Work instructions:
Please repeat only these lines, exactly: the one containing "Viewport: 1512px width, 789px" and all that come after it in the material.
---- Extracted data
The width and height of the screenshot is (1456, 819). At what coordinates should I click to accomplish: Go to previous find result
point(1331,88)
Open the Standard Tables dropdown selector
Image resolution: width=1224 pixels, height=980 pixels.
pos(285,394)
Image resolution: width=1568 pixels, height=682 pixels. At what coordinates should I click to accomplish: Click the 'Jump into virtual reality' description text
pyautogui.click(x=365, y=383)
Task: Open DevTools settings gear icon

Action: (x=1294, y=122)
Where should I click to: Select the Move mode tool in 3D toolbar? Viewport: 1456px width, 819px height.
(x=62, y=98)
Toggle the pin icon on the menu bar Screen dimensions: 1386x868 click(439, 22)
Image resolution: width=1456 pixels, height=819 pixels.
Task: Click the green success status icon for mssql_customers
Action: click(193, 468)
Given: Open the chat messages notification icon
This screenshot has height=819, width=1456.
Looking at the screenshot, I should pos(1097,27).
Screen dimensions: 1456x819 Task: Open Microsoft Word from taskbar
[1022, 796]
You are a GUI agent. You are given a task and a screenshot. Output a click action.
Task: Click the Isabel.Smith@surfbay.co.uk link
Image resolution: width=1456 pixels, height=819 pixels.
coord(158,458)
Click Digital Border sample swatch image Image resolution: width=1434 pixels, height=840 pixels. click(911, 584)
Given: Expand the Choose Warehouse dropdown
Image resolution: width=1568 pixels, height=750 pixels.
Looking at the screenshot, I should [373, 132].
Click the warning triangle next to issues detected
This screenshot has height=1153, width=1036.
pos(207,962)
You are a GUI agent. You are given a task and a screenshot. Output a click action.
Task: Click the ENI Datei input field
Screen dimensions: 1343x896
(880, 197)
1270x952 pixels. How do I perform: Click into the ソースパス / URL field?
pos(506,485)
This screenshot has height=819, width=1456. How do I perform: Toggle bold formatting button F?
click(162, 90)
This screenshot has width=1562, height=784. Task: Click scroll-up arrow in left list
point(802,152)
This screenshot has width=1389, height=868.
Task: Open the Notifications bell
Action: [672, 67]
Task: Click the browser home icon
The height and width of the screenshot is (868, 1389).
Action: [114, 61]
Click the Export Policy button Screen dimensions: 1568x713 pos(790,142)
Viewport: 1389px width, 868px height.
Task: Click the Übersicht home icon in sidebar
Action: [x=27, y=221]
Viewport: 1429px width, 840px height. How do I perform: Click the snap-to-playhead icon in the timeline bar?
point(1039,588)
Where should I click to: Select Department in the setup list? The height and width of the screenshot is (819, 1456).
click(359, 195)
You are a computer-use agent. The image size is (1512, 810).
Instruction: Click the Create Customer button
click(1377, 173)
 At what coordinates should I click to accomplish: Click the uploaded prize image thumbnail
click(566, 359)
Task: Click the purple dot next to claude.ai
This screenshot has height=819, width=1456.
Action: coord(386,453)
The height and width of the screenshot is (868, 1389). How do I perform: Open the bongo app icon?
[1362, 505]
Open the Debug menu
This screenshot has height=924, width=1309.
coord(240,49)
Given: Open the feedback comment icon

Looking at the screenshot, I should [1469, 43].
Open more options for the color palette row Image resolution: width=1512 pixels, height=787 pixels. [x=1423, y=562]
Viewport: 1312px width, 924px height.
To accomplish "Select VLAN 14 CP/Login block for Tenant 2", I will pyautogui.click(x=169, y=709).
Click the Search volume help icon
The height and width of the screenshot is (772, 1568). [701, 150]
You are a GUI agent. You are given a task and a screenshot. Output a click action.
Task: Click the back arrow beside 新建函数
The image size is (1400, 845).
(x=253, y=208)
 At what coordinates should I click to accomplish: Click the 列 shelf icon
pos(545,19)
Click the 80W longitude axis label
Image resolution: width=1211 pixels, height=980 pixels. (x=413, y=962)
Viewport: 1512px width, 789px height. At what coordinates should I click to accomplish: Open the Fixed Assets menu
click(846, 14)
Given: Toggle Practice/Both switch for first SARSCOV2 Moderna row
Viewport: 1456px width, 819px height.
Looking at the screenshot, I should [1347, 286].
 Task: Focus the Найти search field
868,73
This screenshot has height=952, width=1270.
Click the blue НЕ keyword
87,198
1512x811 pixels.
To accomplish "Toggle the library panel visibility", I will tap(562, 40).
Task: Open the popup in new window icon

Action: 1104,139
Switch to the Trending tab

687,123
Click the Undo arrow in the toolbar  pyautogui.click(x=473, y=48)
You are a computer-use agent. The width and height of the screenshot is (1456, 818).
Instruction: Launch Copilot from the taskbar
--------
Written response:
Viewport: 1512px width, 789px height. At what coordinates should I click to accomplish: Open the Fixed Assets menu
click(846, 14)
Given: Toggle Practice/Both switch for first SARSCOV2 Moderna row
Viewport: 1456px width, 819px height.
Looking at the screenshot, I should [1347, 286].
 Task: Focus the Найти search field
868,73
This screenshot has height=952, width=1270.
Click the blue НЕ keyword
87,198
1512x811 pixels.
To accomplish "Toggle the library panel visibility", I will tap(562, 40).
Task: Open the popup in new window icon

Action: 1104,139
Switch to the Trending tab

687,123
Click the Undo arrow in the toolbar  pyautogui.click(x=473, y=48)
You are a computer-use agent. The width and height of the screenshot is (1456, 818).
Instruction: Launch Copilot from the taskbar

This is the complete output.